Who will take Charge of your Digital Assets When you Die?

From M-Pesa to Facebook, how do you handle your digital assets?

digital assets, m-pesa, payoneer, paypal

Many people today have online presence. A large number of people use social networks such as Facebook, Twitter and Instagram, while others are more sophisticated and take it a step further by creating their own websites, blogs or even apps. All the mentioned items contain information and are protected by logging codes.

Did you know that numbers of friends or following you have on social networks, and the information you share online could have monetary value? Yes, those pictures you post on instagram or Facebook could be used for marketing purposes. Your followers or friends are valuable as they make a perfect marketing audience. Websites and blogs earn income when they are used by marketing companies to advertise.

Sudden Death

But what happens when the curtains suddenly fall for you? People hardly talk about sudden death and even if they do, they do so in jocular-morbid terms. Let’s be honest, while we don’t like to discuss it, death is inevitable.

Once you are gone, after your relatives have wept their hearts out, eulogize you and say how much they miss you, if you had a will, it will be time for your attorney to read it. This is when your heirs will find out who takes what!

But living in the 21st century, virtually your every important information is hardly found on paper, but on electronic devices. And since lock codes and passwords are not shared with anyone, your digital assets may forever be locked to see the light, unless you had recorded them and kept them safely, or you recorded them in your will.

What are digital assets?

Digital assets are information created and stored in digital form. Such information include your social network accounts, e-books, blogs, e-mails, e-wallets, digital financial and trading accounts, websites and many similar items.

In Kenya I would also include telcos banking services such as M-Pesa and M-Shwari accounts under digital assets as the information remain on the electronic device, in this case the SIM card.

When owners of these digital assets suddenly depart this life, these assets become difficult to access, and thus they may never see the light if there was no an elaborate plan put in place in advance.

Records of digital assets

You need to maintain records of your digital assets, not only for the benefit of your family and heirs, but also for yourself. These details can help you evaluate their total worth.

You need to have detailed instructions on how these assets can be recovered when you pass away. These digital assets can be sold, or continue earning your dependants income while you are gone.

If you don’t, the companies that handle your data will assume that you wanted to maintain privacy and render this information inaccessible because the issues of privacy law reigns even in death. Also in Kenya there is NO law that can help families compel data mining companies to release the deceased’s data or their accounts.

Consider this…

m-pesaIt is a requirement that you have a beneficiary when opening a conventional bank account. Do you have an online account such as PayPal, Skrill or Payoneer? If yes, did these online banking service providers ask you of a beneficiary when creating these accounts?  Or even for the case of M-Pesa, did Safaricom ask you for a beneficiary when you registered your M-Pesa account?

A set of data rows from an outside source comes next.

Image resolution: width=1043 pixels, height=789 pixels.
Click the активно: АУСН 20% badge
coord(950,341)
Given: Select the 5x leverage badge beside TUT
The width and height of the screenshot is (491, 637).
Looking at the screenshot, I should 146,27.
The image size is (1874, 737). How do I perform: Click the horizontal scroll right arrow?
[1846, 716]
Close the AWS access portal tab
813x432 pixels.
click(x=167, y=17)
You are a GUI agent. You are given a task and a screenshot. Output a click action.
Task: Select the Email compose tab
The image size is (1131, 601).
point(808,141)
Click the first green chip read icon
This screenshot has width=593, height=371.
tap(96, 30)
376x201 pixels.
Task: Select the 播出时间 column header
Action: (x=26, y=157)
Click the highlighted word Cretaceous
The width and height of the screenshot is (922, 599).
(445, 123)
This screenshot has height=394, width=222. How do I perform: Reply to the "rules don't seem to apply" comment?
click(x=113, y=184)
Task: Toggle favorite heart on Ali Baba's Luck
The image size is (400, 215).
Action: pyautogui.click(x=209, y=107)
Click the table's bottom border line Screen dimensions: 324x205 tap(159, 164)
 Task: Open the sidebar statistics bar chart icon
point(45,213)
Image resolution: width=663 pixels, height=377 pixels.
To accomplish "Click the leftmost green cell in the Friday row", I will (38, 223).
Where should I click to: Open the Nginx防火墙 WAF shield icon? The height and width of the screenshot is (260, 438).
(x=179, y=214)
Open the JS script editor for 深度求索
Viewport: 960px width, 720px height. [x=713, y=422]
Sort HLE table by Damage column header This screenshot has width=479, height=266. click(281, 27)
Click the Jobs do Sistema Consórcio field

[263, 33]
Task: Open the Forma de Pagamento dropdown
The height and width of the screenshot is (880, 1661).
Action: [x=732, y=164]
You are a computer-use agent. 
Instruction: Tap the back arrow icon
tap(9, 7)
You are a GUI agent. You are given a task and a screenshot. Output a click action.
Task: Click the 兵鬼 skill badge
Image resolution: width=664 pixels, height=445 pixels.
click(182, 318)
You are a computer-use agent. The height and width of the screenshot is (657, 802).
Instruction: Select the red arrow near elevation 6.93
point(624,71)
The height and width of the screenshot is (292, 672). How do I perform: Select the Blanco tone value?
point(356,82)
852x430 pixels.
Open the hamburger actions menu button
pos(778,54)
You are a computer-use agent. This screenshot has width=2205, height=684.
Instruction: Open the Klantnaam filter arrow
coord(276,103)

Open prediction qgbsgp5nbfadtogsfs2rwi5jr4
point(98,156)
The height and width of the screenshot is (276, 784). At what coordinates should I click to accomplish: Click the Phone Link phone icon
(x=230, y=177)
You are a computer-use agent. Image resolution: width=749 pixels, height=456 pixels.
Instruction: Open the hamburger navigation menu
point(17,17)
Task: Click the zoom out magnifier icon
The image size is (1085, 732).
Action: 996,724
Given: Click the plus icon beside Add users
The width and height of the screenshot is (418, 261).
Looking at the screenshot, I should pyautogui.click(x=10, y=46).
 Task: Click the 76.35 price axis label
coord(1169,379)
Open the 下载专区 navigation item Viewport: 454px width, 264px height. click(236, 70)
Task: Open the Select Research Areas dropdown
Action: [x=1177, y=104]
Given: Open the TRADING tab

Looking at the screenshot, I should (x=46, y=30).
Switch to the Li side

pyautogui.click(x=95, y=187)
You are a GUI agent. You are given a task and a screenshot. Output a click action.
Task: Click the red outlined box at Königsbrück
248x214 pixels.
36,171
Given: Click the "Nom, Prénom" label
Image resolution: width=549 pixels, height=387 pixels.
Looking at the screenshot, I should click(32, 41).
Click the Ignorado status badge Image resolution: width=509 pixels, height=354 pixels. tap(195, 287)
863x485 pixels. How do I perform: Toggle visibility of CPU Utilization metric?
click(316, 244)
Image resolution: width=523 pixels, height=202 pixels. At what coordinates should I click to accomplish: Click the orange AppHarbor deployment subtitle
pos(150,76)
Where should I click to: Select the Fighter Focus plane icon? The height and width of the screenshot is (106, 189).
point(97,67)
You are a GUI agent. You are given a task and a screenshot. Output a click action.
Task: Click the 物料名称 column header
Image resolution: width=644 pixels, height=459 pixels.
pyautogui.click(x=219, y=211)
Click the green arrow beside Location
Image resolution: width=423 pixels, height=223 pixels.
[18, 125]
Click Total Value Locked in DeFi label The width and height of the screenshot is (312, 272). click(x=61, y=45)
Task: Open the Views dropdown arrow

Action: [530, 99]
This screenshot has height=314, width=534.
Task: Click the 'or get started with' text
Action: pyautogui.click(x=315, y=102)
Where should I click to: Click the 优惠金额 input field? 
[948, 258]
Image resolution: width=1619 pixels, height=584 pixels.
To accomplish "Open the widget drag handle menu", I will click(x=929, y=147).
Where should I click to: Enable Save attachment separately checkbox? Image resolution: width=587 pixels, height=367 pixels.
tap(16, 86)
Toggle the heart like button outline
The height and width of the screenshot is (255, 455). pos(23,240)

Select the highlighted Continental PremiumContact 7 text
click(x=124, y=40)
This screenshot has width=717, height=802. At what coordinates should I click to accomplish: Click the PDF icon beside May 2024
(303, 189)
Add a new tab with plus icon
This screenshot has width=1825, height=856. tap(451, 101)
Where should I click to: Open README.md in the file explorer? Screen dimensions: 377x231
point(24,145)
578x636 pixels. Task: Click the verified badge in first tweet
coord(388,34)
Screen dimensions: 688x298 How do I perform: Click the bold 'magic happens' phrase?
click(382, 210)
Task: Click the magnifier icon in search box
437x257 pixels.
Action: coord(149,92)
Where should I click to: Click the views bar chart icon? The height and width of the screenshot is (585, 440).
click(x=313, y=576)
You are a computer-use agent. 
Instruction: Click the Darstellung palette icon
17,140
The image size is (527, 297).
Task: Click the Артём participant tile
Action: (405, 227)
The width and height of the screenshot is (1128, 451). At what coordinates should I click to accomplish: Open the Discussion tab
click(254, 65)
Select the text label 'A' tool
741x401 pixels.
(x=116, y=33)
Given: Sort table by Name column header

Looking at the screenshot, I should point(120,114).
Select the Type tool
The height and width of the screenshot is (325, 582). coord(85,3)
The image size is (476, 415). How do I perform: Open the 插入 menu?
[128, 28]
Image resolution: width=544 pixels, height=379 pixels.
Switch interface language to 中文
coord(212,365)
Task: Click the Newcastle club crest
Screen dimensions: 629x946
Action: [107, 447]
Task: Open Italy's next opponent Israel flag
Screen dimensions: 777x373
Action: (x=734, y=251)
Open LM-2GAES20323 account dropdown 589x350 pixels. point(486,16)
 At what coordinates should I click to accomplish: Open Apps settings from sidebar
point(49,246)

When you die today, will your protégés be able to access the money in your M-Pesa, PayPal, Skrill or Payoneer accounts without drama, or will your money never see the light?

If you care about your digital assets and you wouldn’t want to see them locked forever, get down now and draft all the codes you use to protect your accounts just in case you die in the next hour! Have all your codes on your will or estate plan. Remember, companies protect users’ privacy both in life and death.